The editors of The Sunday Times of London, plainly scared to intervene, watch as Internet commentator Andrew Sullivan flogs his hobby horse in a most cruel fashion. As we've noted here before, Andrew Sullivan is of the preposterous belief that not only was he himself the franchise of The New York Times, but that Howell Raines single-handedly introduced a systematic bias across the paper's several thousand employees, a spectacular managerial feat. Now it seems that Raines has done himself one better, fomenting the increasing opposition to the war so desperately wanted by Sullivan and his sickening supporters. How Raines is able to propagate ideas and indoctrinate employees so efficiently is not reported.

• • • • •

 

Prolonged exposure to various far-right toxins has rendered me extremely hostile to government expenditure of any sort. Why just the other day there was the report of this boondogle: U.S. Invites Scholars to Explain Anti-Americanism. Reading the Reuter's piece, we see it's that gosh darn State Department behind it. Wastrels! I mean couldn't they just have asigned themselves some reding, especially as someone's already gone throught the bother of compiling a syllabus?

• • • • •

 

From Norm at a onegoodmove:

ASPERSIONS

There once was a warblogging Persian
He spent his days and his nights casting aspersions
He wrote them all down
He meant to astound
What he wrote there were right-wing perversions


• • • • •

 

The Silence of the Hawks

In the recent past, Ann "Slander" Coulter was one of the primary proponents of the "kill all their leaders and convert them to Christianity" school of American foreign policy. Disturbingly, she seems to have expanded her definition of who is the enemy deserving death, to include her some of her fellow Americans.

In an interview with George Gurley of the New York Observer, she candidly admits:
"My only regret with Timothy McVeigh (the Oklahoma City bomber) is he did not go to the New York Times building".


Obviously, the fact that McVeigh blew up a daycare centre doesn't register on the morality radar of the "new darling of the right". The real evil is that McVeigh allowed the staff of the New York Times to live. It would be tempting to draw comparisons between McVeigh and Coulter, but that would be an injustice to McVeigh. Unlike Coulter, McVeigh regretted that he had blown up a day care centre that was located in the Alfred P. Murrah building.

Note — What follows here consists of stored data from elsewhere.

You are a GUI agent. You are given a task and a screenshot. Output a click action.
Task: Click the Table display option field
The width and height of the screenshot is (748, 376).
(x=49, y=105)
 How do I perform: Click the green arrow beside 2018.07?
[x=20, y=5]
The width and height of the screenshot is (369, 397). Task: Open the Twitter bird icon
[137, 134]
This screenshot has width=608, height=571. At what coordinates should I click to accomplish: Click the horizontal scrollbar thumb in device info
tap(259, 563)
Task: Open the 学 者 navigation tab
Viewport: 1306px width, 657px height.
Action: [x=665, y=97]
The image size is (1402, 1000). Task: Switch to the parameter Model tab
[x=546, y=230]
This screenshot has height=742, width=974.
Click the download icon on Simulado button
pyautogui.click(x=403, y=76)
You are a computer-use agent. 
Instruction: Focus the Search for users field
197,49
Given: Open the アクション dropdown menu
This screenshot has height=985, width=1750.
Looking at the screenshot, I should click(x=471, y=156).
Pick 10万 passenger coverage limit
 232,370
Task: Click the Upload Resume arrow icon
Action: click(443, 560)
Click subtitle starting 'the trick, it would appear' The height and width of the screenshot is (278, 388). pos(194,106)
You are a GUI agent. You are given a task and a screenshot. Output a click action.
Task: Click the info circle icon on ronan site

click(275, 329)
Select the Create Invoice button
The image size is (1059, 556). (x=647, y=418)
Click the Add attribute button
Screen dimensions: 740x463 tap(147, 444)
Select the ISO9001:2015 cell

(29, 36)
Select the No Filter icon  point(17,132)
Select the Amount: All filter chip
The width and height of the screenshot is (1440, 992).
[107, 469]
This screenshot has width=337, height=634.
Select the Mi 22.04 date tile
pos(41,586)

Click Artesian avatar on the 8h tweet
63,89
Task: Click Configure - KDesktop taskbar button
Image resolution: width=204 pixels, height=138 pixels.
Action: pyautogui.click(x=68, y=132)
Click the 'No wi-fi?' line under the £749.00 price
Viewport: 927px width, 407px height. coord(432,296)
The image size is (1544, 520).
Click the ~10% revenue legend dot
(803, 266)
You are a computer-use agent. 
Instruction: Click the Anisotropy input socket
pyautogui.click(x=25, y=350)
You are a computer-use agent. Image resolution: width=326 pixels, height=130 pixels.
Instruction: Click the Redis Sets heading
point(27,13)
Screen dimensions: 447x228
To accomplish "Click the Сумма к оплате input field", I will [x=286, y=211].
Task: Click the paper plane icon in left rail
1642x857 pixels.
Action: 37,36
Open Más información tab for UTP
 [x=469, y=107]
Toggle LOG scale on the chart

Anyway, it speaks volumes that for the most part her pronouncement has passed without any comment or criticism. Imagine a prominent Muslim or Arab-American commentator was to say that "my only regret with the hijackers is that they did not reach the White House". The same voices that are now so silent would have been howling for him to be sent to Gitmo to serve out eternity in a 2.4m by 2.4m cage.

Other insights in the same interview: she speaks for the American people, has dated "every Right-winger", Dick Cheney is her ideal man, and Matt Drudge is the sexiest man alive.